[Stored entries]
══════════════════════════════
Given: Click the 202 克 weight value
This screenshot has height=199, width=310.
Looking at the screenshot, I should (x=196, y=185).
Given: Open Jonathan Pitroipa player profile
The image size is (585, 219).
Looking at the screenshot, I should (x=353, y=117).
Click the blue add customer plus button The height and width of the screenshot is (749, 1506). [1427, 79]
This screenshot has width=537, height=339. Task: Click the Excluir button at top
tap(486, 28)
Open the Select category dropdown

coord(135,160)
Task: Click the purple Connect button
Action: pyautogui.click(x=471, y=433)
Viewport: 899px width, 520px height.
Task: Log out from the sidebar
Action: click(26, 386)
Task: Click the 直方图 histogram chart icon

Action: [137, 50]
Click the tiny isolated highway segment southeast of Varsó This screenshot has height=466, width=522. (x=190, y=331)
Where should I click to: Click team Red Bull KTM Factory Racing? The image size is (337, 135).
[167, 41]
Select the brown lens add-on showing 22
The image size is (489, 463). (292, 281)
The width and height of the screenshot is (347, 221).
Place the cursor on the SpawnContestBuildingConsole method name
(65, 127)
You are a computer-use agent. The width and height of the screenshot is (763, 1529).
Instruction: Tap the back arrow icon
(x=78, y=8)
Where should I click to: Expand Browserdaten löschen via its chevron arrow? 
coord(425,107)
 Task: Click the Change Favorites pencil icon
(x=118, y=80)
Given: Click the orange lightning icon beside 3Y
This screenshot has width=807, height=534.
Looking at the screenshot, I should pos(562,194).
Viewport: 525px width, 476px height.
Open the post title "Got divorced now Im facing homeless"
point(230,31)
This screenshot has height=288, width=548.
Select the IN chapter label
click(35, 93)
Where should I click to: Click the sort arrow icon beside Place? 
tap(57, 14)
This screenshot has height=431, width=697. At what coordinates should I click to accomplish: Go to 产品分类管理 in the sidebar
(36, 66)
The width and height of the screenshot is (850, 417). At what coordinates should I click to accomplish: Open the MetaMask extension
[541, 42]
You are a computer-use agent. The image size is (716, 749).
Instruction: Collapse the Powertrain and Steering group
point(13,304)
══════════════════════════════
▶ Exercise brief
The entries above hold the needed span. Transcribe exactly the lines from the one with "You are a computer-use agent. The width" to the one with "This screenshot has height=288, width=548.", both included.

▶ Answer space
You are a computer-use agent. The width and height of the screenshot is (763, 1529).
Instruction: Tap the back arrow icon
(x=78, y=8)
Where should I click to: Expand Browserdaten löschen via its chevron arrow? 
coord(425,107)
 Task: Click the Change Favorites pencil icon
(x=118, y=80)
Given: Click the orange lightning icon beside 3Y
This screenshot has width=807, height=534.
Looking at the screenshot, I should pos(562,194).
Viewport: 525px width, 476px height.
Open the post title "Got divorced now Im facing homeless"
point(230,31)
This screenshot has height=288, width=548.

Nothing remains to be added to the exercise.